#### Supplied data ####

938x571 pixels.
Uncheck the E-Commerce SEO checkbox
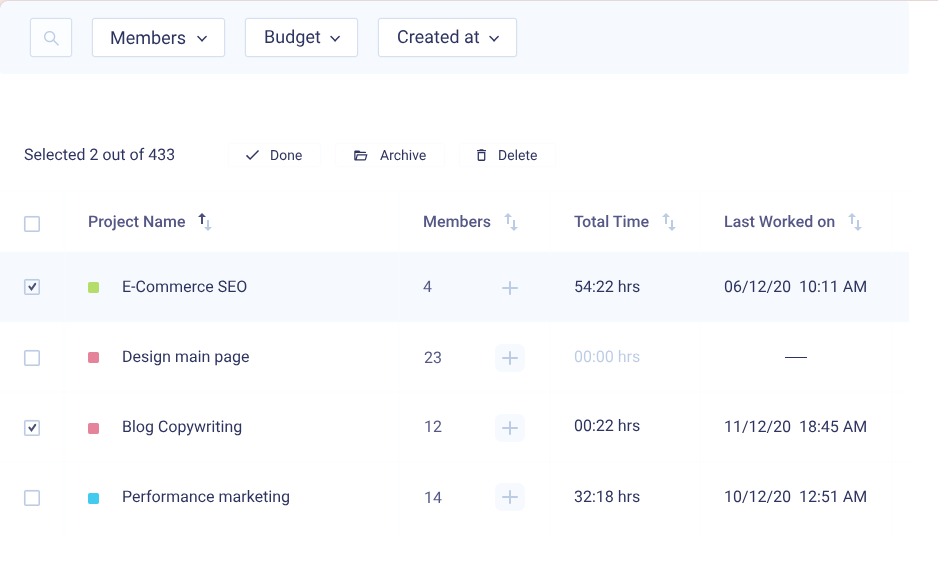click(x=32, y=287)

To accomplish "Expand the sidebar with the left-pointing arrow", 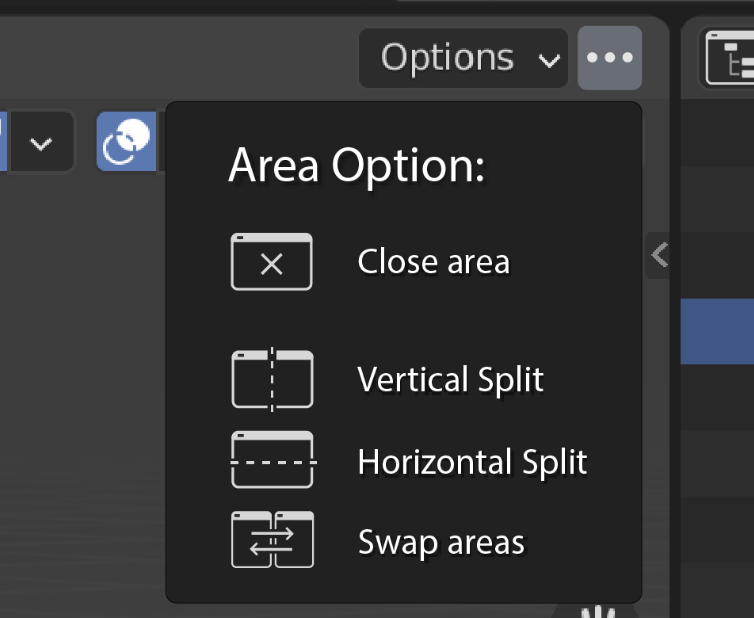I will pos(658,255).
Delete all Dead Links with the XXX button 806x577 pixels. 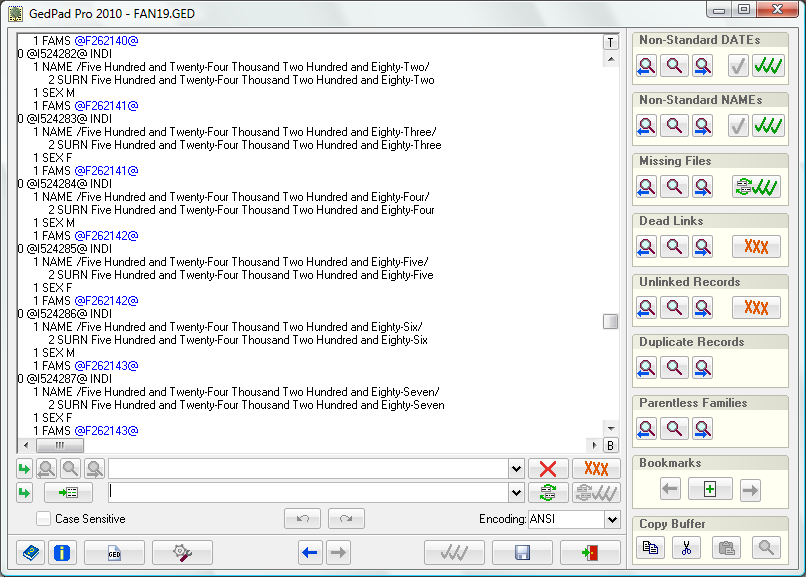click(x=756, y=246)
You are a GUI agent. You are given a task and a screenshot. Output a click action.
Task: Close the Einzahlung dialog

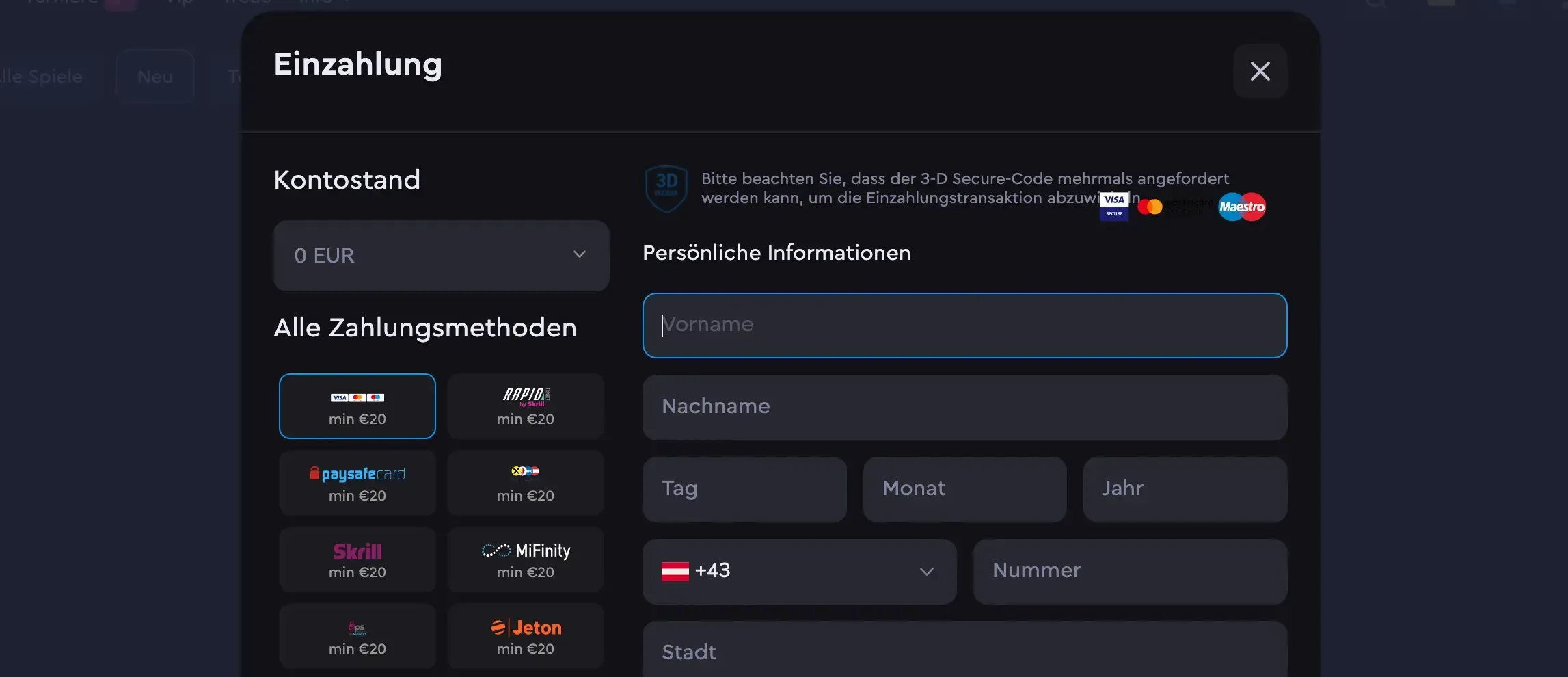pyautogui.click(x=1260, y=71)
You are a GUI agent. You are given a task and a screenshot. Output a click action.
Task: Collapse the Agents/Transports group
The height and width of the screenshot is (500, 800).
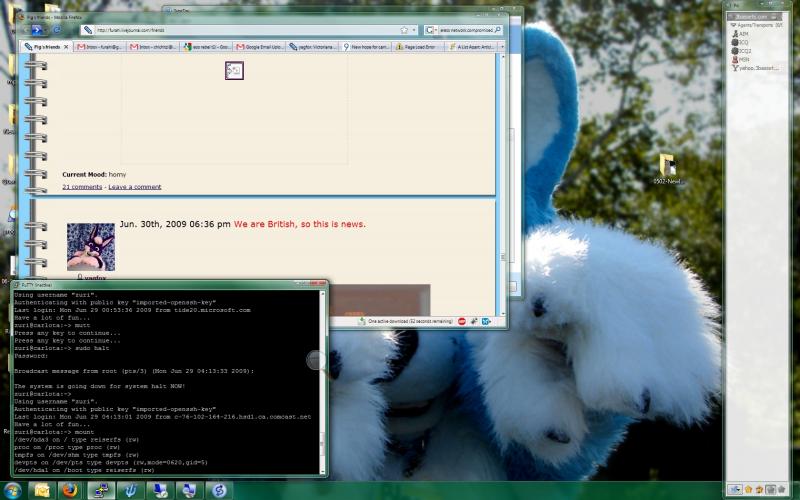click(734, 25)
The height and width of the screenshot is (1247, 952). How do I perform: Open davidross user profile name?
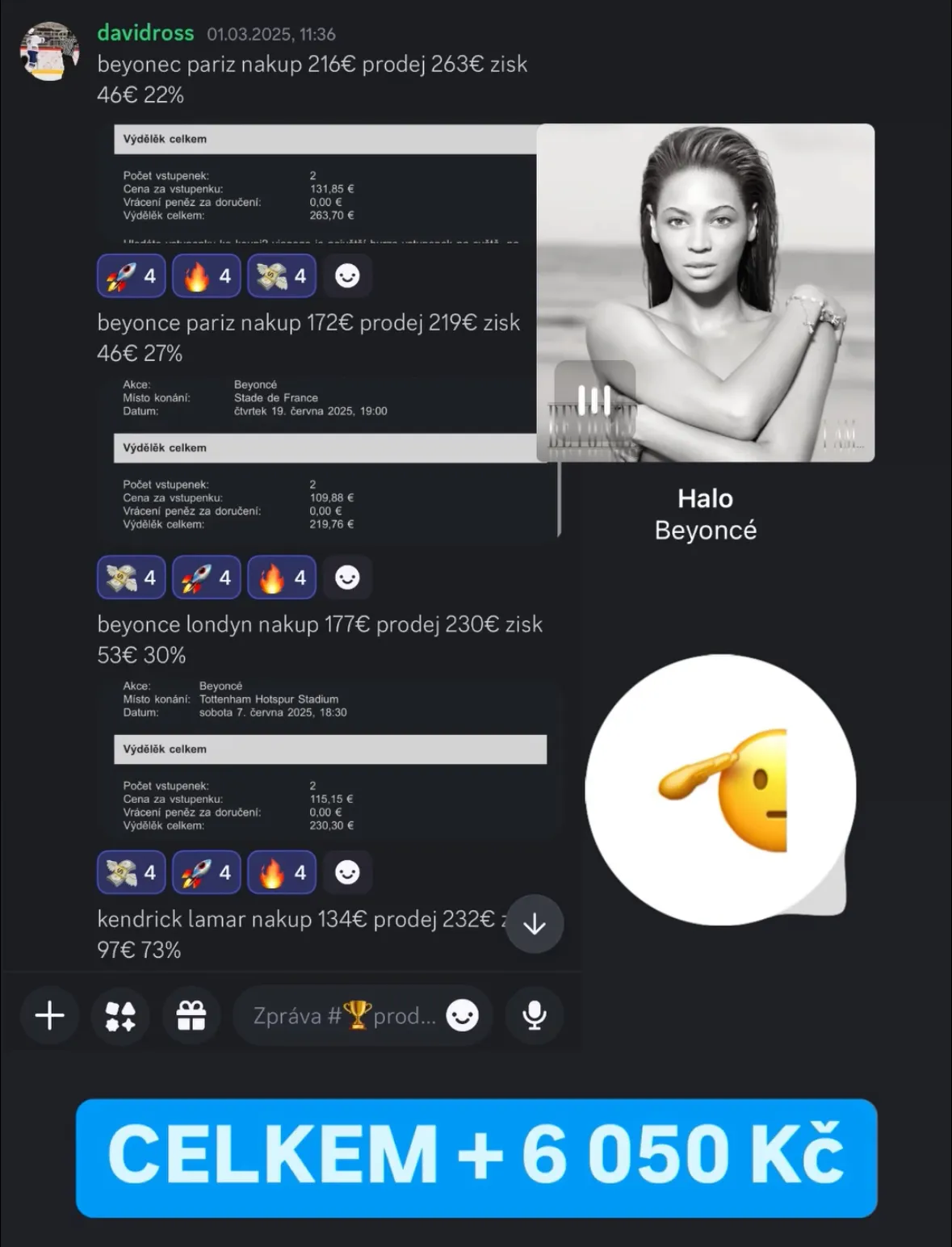(145, 33)
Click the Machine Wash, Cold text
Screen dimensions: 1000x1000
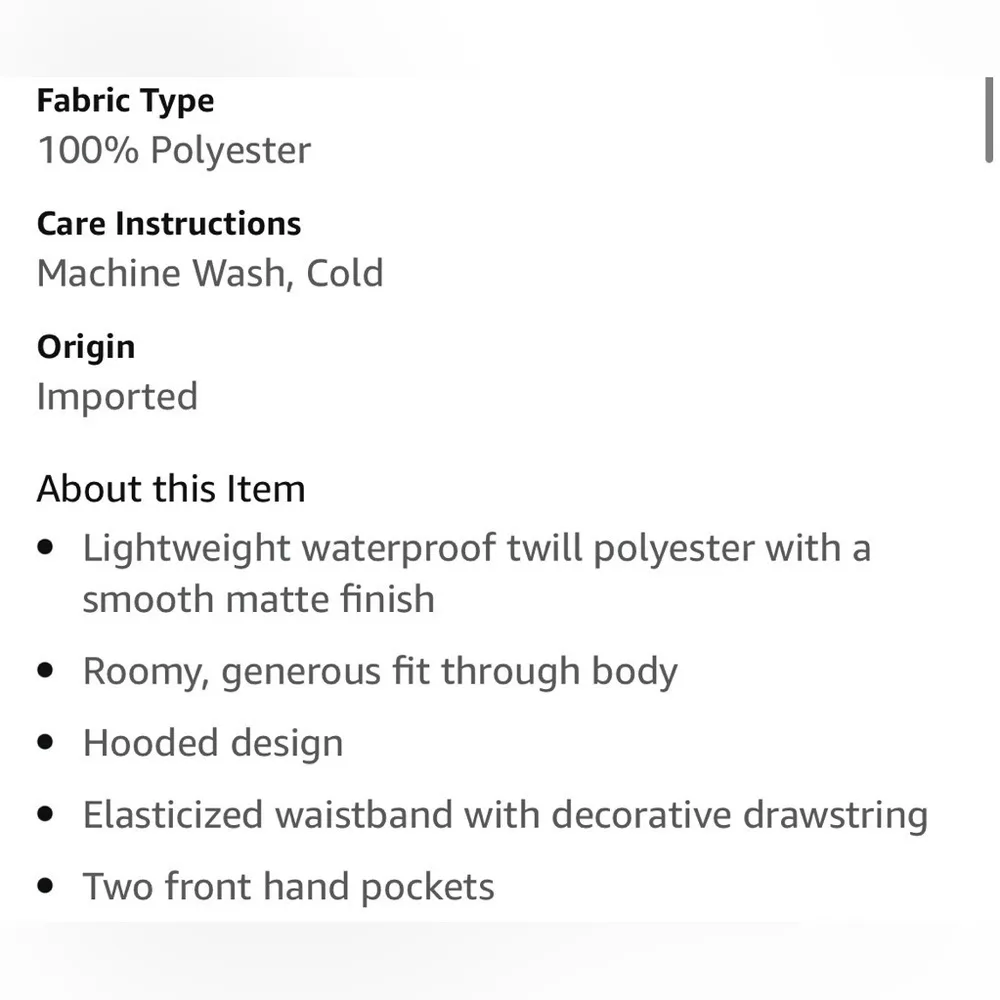click(210, 273)
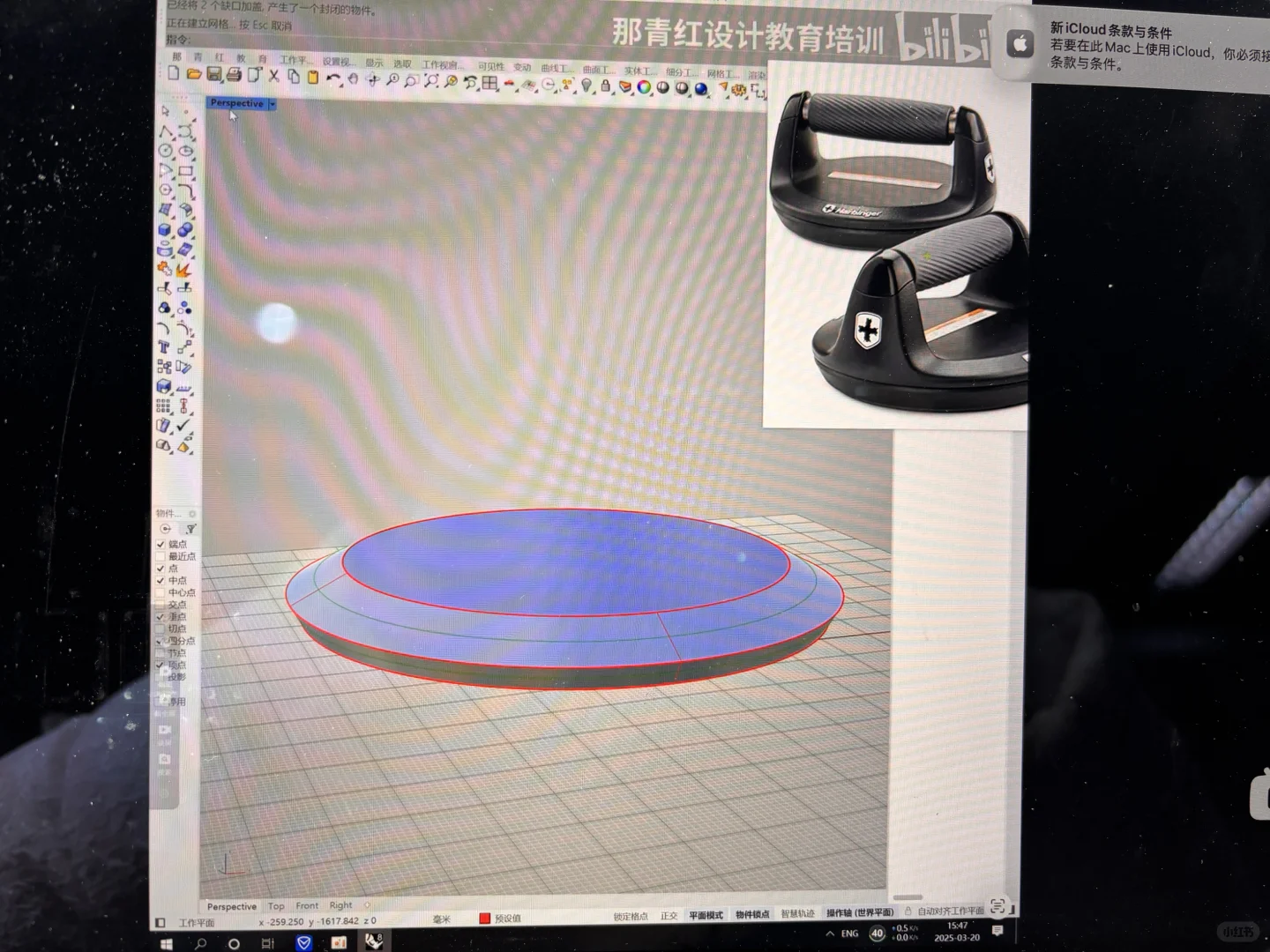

####

What is needed is a word-for-word copy of the lines from the one containing "Task: Close the Einzahlung dialog" through the final line of the records above, both included, with the pictures left out.

→ Response below
Task: Close the Einzahlung dialog

pyautogui.click(x=1260, y=71)
You are a GUI agent. You are given a task and a screenshot. Output a click action.
Task: Collapse the Agents/Transports group
The height and width of the screenshot is (500, 800).
click(734, 25)
The height and width of the screenshot is (1247, 952). How do I perform: Open davidross user profile name?
(145, 33)
Click the Machine Wash, Cold text
Screen dimensions: 1000x1000
click(210, 273)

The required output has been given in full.